Her work includes works on paper and painting, and is focused on text. Sylvester has shown nationally at venues which include Morgan Lehman Gallery (NY), Geoffrey Young Gallery (MA), 33 Orchard (NY), LGTripp Gallery (PA), Bridgette Mayer Gallery (PA), and Benjamin Mangel Gallery (PA). She is represented in numerous private collections.  

A past Leeway Foundation grant recipient, Sylvester also teaches at Moore College of Art and the Pennsylvania Academy of the Fine Arts.



In Sylvester's work, text is often the primary trigger that sets into motion the process of constructing an image.

She mines literary sources for sections of text that have strong links to experiences and ideas from her own life, and that also speak to a more universal human condition. These literary sources have included works by Octave Mirbeau, Antonin Artaud, Wilhelm Stekel, Henri Michaux, and most recently, Albert Camus, Alfred de Musset, and Pierre Reverdy.

The text and its meanings are critical to each work. The words are steeped in all the associations that spring from their lives in the verbal world, but they also function as pure visual image. Cerebral underpinnings submerge and resurface as Sylvester takes on the physical and visual process of cajoling a work into existence. As formal concerns vie for attention with intellectual ones, words and phrases are deconstructed and reconstituted in ways that shift original intentions and reveal new layers of meaning.

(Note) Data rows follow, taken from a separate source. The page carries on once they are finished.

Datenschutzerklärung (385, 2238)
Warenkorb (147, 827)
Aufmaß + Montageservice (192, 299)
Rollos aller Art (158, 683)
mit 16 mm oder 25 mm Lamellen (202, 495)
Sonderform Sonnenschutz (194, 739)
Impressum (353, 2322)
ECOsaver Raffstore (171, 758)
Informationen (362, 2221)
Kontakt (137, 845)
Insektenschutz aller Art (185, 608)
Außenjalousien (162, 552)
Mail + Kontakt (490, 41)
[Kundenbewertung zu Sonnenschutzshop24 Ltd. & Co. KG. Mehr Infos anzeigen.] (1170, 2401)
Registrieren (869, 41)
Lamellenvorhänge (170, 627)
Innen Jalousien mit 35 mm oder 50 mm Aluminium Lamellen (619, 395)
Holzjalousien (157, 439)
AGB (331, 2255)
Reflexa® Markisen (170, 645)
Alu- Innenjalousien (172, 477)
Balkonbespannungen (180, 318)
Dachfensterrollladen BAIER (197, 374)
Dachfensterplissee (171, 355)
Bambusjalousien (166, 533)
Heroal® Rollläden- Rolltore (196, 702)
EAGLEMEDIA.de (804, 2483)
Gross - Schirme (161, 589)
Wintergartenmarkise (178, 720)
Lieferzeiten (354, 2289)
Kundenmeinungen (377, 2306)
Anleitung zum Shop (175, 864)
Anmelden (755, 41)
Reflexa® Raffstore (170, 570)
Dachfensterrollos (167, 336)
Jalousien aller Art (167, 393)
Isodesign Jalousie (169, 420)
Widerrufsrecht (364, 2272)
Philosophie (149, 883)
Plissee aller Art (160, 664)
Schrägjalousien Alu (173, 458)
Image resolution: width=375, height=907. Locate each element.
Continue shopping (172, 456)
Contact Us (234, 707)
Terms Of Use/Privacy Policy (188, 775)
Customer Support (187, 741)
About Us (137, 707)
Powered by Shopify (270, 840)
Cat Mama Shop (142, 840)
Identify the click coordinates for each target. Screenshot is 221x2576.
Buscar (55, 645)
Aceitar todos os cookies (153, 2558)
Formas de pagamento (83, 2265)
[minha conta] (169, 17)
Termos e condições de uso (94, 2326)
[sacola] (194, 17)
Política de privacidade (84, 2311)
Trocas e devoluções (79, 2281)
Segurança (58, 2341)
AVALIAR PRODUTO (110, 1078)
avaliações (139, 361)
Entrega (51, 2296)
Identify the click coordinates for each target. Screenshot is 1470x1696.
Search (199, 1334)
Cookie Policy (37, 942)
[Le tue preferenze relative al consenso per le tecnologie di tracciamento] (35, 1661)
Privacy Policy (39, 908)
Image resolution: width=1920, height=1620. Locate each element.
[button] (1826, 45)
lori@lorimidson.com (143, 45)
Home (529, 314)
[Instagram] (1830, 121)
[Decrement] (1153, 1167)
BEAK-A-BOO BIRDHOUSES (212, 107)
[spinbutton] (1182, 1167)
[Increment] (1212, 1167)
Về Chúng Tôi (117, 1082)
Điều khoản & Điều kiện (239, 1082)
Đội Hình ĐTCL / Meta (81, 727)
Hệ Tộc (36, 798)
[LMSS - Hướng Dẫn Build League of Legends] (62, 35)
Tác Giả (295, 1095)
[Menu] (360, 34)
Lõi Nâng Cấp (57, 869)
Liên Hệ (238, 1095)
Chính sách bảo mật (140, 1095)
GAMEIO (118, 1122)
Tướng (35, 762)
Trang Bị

Several recent works include text from Camus’s novel The Plague and look at ideas of love, hope, and persistence within the framework of human suffering. The text is sourced from a scene in which the novel’s two main characters go for an evening swim in the town’s harbor; for a moment, they escape the daily horrors of battling the plague to celebrate their personal bond. Love becomes a form of liberation, if only momentary, from isolation and suffering. In addition to the text, map-based imagery of the physical setting of the Camus passage (the Port of Oran, Algeria) is present in some of these works.

More generally, Sylvester's work delves into obsession, the concept of the ordeal, perfectionism, and control. Devices used to build the formal structures of these works, such as the grid, repeating patterns, and regular mathematical intervals, arise out of her desire to bring order and a physical logic to chaos, as well as to pin down into a concrete reality the intangible nature of metaphor and fiction.